Task brief
Below are some lines of data. Return all of them as they are.

(Stored records)
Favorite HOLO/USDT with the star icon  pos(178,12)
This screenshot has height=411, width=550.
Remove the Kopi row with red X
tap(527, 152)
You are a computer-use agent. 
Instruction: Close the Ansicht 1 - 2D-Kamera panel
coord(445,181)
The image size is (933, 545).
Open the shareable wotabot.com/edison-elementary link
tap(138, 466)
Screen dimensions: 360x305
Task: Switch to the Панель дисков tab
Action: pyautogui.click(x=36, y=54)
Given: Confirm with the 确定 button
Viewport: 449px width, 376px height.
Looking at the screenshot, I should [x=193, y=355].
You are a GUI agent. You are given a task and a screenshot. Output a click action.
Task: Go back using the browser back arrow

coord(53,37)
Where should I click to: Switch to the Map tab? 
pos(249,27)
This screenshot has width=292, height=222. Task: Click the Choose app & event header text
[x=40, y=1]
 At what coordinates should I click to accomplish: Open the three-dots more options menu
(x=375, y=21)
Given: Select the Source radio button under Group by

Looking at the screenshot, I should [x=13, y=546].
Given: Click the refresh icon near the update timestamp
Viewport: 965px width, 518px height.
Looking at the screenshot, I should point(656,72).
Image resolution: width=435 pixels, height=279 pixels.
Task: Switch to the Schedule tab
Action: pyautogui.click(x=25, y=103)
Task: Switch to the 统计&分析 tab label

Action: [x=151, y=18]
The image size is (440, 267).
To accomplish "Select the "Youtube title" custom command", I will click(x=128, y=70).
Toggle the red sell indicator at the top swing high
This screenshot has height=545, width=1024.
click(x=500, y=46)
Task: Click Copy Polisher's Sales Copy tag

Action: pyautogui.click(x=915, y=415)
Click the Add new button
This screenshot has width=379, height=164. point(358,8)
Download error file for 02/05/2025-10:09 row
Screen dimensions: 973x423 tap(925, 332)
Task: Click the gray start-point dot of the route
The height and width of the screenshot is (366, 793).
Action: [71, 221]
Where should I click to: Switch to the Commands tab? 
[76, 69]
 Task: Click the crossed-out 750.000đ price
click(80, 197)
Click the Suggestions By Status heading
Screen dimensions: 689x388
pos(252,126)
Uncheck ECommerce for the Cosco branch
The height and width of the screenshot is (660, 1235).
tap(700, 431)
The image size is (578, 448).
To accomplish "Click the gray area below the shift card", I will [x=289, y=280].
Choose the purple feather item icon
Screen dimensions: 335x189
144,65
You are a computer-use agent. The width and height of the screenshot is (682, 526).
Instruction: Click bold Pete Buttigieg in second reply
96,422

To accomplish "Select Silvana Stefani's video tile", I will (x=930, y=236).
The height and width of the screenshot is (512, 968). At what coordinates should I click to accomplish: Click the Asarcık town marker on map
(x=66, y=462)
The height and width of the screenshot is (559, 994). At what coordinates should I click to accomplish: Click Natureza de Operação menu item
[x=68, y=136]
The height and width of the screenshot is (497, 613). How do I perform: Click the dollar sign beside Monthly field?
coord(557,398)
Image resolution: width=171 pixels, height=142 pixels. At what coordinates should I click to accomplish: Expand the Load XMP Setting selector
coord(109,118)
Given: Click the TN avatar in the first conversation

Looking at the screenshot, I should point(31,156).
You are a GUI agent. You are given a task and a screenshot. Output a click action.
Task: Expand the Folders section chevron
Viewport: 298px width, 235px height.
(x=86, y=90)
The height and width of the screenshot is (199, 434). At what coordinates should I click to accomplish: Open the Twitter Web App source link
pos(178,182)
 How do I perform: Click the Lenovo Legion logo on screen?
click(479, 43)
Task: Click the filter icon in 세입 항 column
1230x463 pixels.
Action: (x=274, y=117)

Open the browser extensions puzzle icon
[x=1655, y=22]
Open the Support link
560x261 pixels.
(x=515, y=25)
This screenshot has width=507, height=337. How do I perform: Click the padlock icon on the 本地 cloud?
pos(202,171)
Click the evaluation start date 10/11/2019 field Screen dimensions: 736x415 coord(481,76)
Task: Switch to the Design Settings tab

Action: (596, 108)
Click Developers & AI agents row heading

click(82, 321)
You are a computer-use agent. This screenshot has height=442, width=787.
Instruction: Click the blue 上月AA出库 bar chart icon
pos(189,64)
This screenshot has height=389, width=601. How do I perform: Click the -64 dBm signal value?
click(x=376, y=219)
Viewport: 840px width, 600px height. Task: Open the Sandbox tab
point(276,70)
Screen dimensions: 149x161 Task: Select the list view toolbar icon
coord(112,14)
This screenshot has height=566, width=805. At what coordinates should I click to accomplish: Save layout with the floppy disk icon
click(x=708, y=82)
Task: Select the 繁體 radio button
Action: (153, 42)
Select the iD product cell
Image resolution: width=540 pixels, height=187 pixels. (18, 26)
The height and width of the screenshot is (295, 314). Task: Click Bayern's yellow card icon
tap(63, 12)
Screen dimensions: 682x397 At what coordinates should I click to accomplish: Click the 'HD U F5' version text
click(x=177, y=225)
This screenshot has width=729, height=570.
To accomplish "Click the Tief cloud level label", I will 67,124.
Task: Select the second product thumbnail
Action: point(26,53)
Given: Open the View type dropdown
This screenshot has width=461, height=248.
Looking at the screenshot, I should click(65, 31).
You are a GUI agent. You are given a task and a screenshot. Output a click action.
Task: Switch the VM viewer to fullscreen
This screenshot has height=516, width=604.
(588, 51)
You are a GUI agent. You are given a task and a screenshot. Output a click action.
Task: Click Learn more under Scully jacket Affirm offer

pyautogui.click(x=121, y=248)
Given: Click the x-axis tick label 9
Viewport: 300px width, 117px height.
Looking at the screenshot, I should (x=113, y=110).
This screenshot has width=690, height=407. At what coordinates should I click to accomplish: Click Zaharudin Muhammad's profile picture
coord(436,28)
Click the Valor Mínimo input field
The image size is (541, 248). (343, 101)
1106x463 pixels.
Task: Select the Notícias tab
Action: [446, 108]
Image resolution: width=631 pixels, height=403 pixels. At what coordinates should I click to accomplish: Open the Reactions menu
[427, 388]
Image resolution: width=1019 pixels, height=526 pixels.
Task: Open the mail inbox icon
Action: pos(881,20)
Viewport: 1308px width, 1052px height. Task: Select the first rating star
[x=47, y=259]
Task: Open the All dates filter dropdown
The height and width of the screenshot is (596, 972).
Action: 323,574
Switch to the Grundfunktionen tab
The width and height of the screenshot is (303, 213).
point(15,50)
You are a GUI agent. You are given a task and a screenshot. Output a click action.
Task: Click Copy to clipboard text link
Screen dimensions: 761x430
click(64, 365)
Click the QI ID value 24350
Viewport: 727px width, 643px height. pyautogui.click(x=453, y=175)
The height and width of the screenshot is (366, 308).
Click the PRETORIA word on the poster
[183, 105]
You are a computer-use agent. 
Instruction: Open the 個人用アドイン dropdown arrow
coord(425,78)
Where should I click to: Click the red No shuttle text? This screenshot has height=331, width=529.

Answer for the task
Favorite HOLO/USDT with the star icon  pos(178,12)
This screenshot has height=411, width=550.
Remove the Kopi row with red X
tap(527, 152)
You are a computer-use agent. 
Instruction: Close the Ansicht 1 - 2D-Kamera panel
coord(445,181)
The image size is (933, 545).
Open the shareable wotabot.com/edison-elementary link
tap(138, 466)
Screen dimensions: 360x305
Task: Switch to the Панель дисков tab
Action: pyautogui.click(x=36, y=54)
Given: Confirm with the 确定 button
Viewport: 449px width, 376px height.
Looking at the screenshot, I should [x=193, y=355].
You are a GUI agent. You are given a task and a screenshot. Output a click action.
Task: Go back using the browser back arrow

coord(53,37)
Where should I click to: Switch to the Map tab? 
pos(249,27)
This screenshot has width=292, height=222. Task: Click the Choose app & event header text
[x=40, y=1]
 At what coordinates should I click to accomplish: Open the three-dots more options menu
(x=375, y=21)
Given: Select the Source radio button under Group by

Looking at the screenshot, I should [x=13, y=546].
Given: Click the refresh icon near the update timestamp
Viewport: 965px width, 518px height.
Looking at the screenshot, I should point(656,72).
Image resolution: width=435 pixels, height=279 pixels.
Task: Switch to the Schedule tab
Action: pyautogui.click(x=25, y=103)
Task: Switch to the 统计&分析 tab label

Action: [x=151, y=18]
The image size is (440, 267).
To accomplish "Select the "Youtube title" custom command", I will click(x=128, y=70).
Toggle the red sell indicator at the top swing high
This screenshot has height=545, width=1024.
click(x=500, y=46)
Task: Click Copy Polisher's Sales Copy tag

Action: pyautogui.click(x=915, y=415)
Click the Add new button
This screenshot has width=379, height=164. point(358,8)
Download error file for 02/05/2025-10:09 row
Screen dimensions: 973x423 tap(925, 332)
Task: Click the gray start-point dot of the route
The height and width of the screenshot is (366, 793).
Action: [71, 221]
Where should I click to: Switch to the Commands tab? 
[76, 69]
 Task: Click the crossed-out 750.000đ price
click(80, 197)
Click the Suggestions By Status heading
Screen dimensions: 689x388
pos(252,126)
Uncheck ECommerce for the Cosco branch
The height and width of the screenshot is (660, 1235).
tap(700, 431)
The image size is (578, 448).
To accomplish "Click the gray area below the shift card", I will [x=289, y=280].
Choose the purple feather item icon
Screen dimensions: 335x189
144,65
You are a computer-use agent. The width and height of the screenshot is (682, 526).
Instruction: Click bold Pete Buttigieg in second reply
96,422

To accomplish "Select Silvana Stefani's video tile", I will (x=930, y=236).
The height and width of the screenshot is (512, 968). At what coordinates should I click to accomplish: Click the Asarcık town marker on map
(x=66, y=462)
The height and width of the screenshot is (559, 994). At what coordinates should I click to accomplish: Click Natureza de Operação menu item
[x=68, y=136]
The height and width of the screenshot is (497, 613). How do I perform: Click the dollar sign beside Monthly field?
coord(557,398)
Image resolution: width=171 pixels, height=142 pixels. At what coordinates should I click to accomplish: Expand the Load XMP Setting selector
coord(109,118)
Given: Click the TN avatar in the first conversation

Looking at the screenshot, I should point(31,156).
You are a GUI agent. You are given a task and a screenshot. Output a click action.
Task: Expand the Folders section chevron
Viewport: 298px width, 235px height.
(x=86, y=90)
The height and width of the screenshot is (199, 434). At what coordinates should I click to accomplish: Open the Twitter Web App source link
pos(178,182)
 How do I perform: Click the Lenovo Legion logo on screen?
click(479, 43)
Task: Click the filter icon in 세입 항 column
1230x463 pixels.
Action: (x=274, y=117)

Open the browser extensions puzzle icon
[x=1655, y=22]
Open the Support link
560x261 pixels.
(x=515, y=25)
This screenshot has width=507, height=337. How do I perform: Click the padlock icon on the 本地 cloud?
pos(202,171)
Click the evaluation start date 10/11/2019 field Screen dimensions: 736x415 coord(481,76)
Task: Switch to the Design Settings tab

Action: (596, 108)
Click Developers & AI agents row heading

click(82, 321)
You are a computer-use agent. This screenshot has height=442, width=787.
Instruction: Click the blue 上月AA出库 bar chart icon
pos(189,64)
This screenshot has height=389, width=601. How do I perform: Click the -64 dBm signal value?
click(x=376, y=219)
Viewport: 840px width, 600px height. Task: Open the Sandbox tab
point(276,70)
Screen dimensions: 149x161 Task: Select the list view toolbar icon
coord(112,14)
This screenshot has height=566, width=805. At what coordinates should I click to accomplish: Save layout with the floppy disk icon
click(x=708, y=82)
Task: Select the 繁體 radio button
Action: (153, 42)
Select the iD product cell
Image resolution: width=540 pixels, height=187 pixels. (18, 26)
The height and width of the screenshot is (295, 314). Task: Click Bayern's yellow card icon
tap(63, 12)
Screen dimensions: 682x397 At what coordinates should I click to accomplish: Click the 'HD U F5' version text
click(x=177, y=225)
This screenshot has width=729, height=570.
To accomplish "Click the Tief cloud level label", I will 67,124.
Task: Select the second product thumbnail
Action: point(26,53)
Given: Open the View type dropdown
This screenshot has width=461, height=248.
Looking at the screenshot, I should click(65, 31).
You are a GUI agent. You are given a task and a screenshot. Output a click action.
Task: Switch the VM viewer to fullscreen
This screenshot has height=516, width=604.
(588, 51)
You are a GUI agent. You are given a task and a screenshot. Output a click action.
Task: Click Learn more under Scully jacket Affirm offer

pyautogui.click(x=121, y=248)
Given: Click the x-axis tick label 9
Viewport: 300px width, 117px height.
Looking at the screenshot, I should (x=113, y=110).
This screenshot has width=690, height=407. At what coordinates should I click to accomplish: Click Zaharudin Muhammad's profile picture
coord(436,28)
Click the Valor Mínimo input field
The image size is (541, 248). (343, 101)
1106x463 pixels.
Task: Select the Notícias tab
Action: [446, 108]
Image resolution: width=631 pixels, height=403 pixels. At what coordinates should I click to accomplish: Open the Reactions menu
[427, 388]
Image resolution: width=1019 pixels, height=526 pixels.
Task: Open the mail inbox icon
Action: pos(881,20)
Viewport: 1308px width, 1052px height. Task: Select the first rating star
[x=47, y=259]
Task: Open the All dates filter dropdown
The height and width of the screenshot is (596, 972).
Action: 323,574
Switch to the Grundfunktionen tab
The width and height of the screenshot is (303, 213).
point(15,50)
You are a GUI agent. You are given a task and a screenshot. Output a click action.
Task: Click Copy to clipboard text link
Screen dimensions: 761x430
click(64, 365)
Click the QI ID value 24350
Viewport: 727px width, 643px height. pyautogui.click(x=453, y=175)
The height and width of the screenshot is (366, 308).
Click the PRETORIA word on the poster
[183, 105]
You are a computer-use agent. 
Instruction: Open the 個人用アドイン dropdown arrow
coord(425,78)
Where should I click to: Click the red No shuttle text? This screenshot has height=331, width=529.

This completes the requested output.